Cette scène est tout de suite suivie de la fameuse chorégraphie du barbier qui rase son client au son de la Cinquième danse hongroise de Brahms. La scène s'ouvre même sur un plan de la radio qui annonce joyeusement "Travaillez en musique". Dès lors la danse qu'exécute le barbier, bien qu'encore gracieuse, n'a plus rien de joyeux (le Dictateur est peut-être même un film sur ce que j'appelerais la grâce triste) : elle ne prend pas appui sur le son mais est comme exigée, imposée par la musique qui sort de la radio (ici donc la source est diégétique). Ce n'est plus la danse qui suscite la musique mais la musique, et plus particulièrement un programme radiophonique, qui impose la danse.
Pour autant, dans le Dictateur toutes les mimiques et les chorégraphies du barbier Chaplin recèle une ambiguïté : elles oscillent entre la grâce d'un corps qui danse librement et l'oppression d'un corps balloté et tordu par des événements historiques transformés en événements sonores (l'arrivée d'une milice, les vociférations d'Hynkel et les mauvaises nouvelles radiophoniques). La fragilité dansante du corps de Chaplin, qui ne sait jamais s'il est malmené par le monde ou s'il obéit à sa volonté propre, est ici idéale pour exprimer cette ambivalence. A ce moment-là il est impossible de savoir qui remporte la manche, impossible de savoir si le barbier danse parce qu'il est libre ou parce que c'est un pantin.
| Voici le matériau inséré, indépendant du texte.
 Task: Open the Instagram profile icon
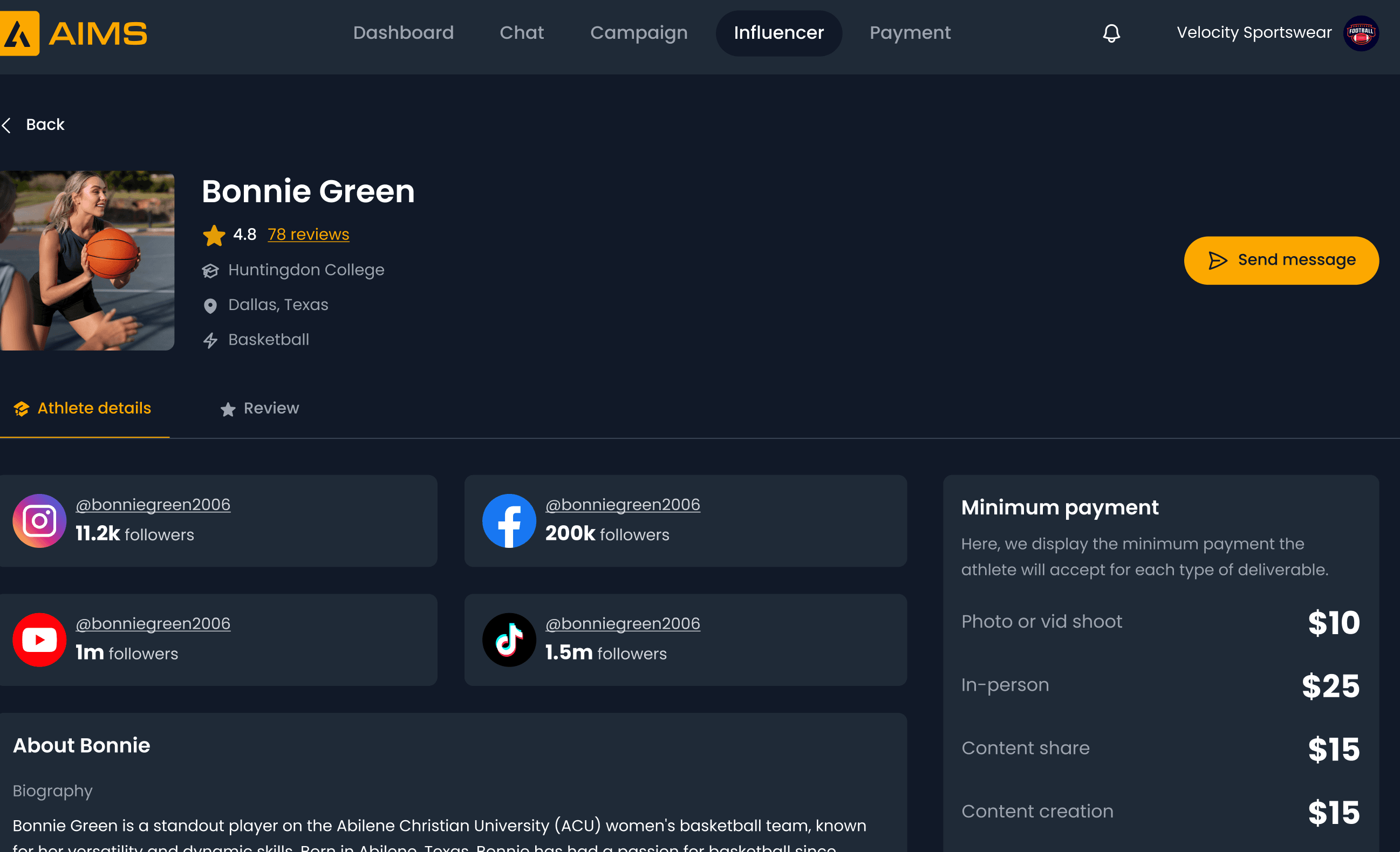click(x=39, y=520)
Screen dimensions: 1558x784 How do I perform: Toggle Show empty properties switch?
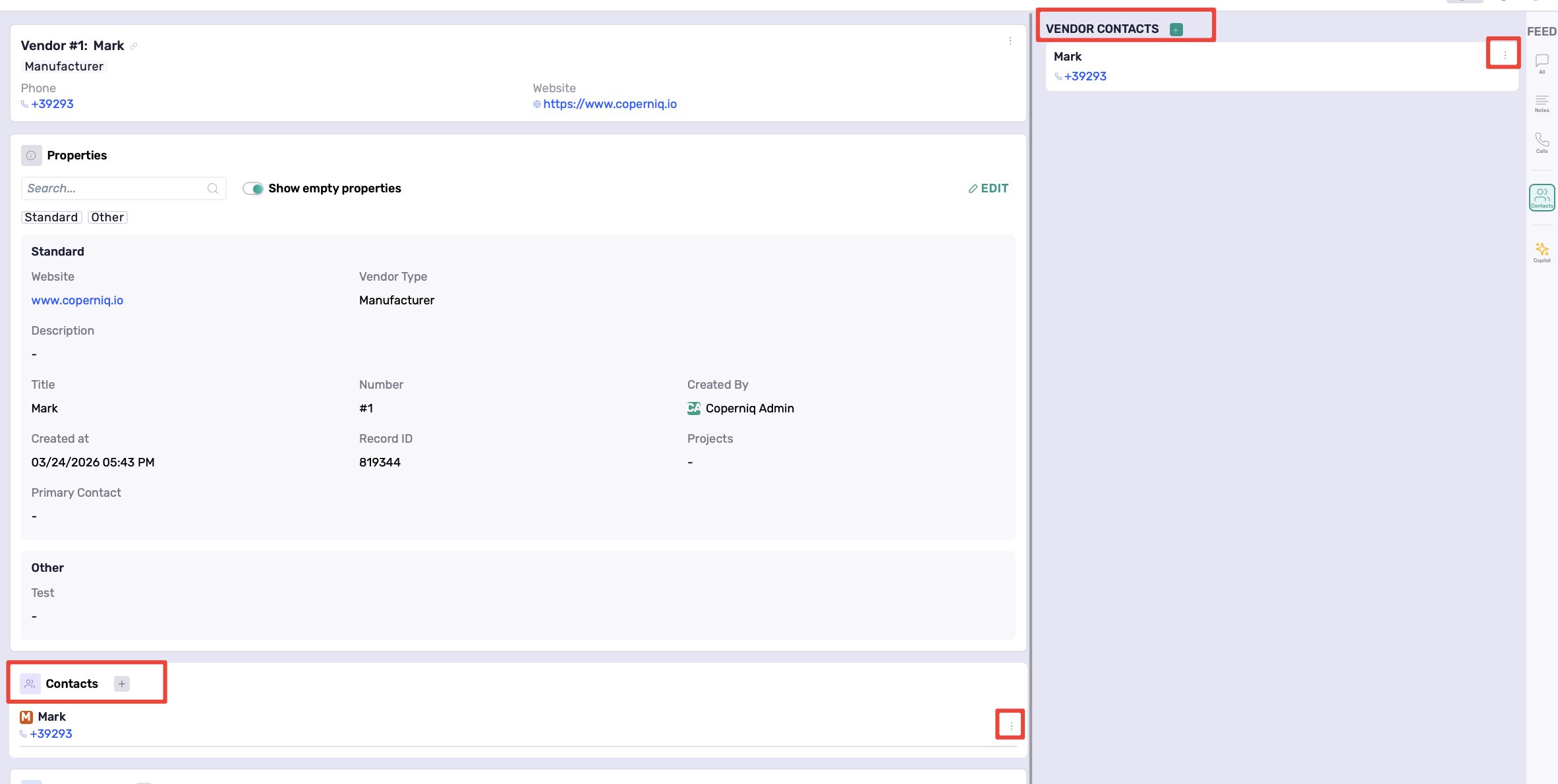click(x=253, y=188)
Sur cette dernière scène Narboni écrit : "en surimpression de la scène de rasage chaplinienne il n'est pas interdit de voir des cohortes de jeunes aryens blonds endoctrinés se livrant à une saine gymnastique au son du même Brahms."







1 commentaire:

  1. "la grâce triste", difficile de trouver une expression qui colle mieux que celle-là si on devait résumer chaplin.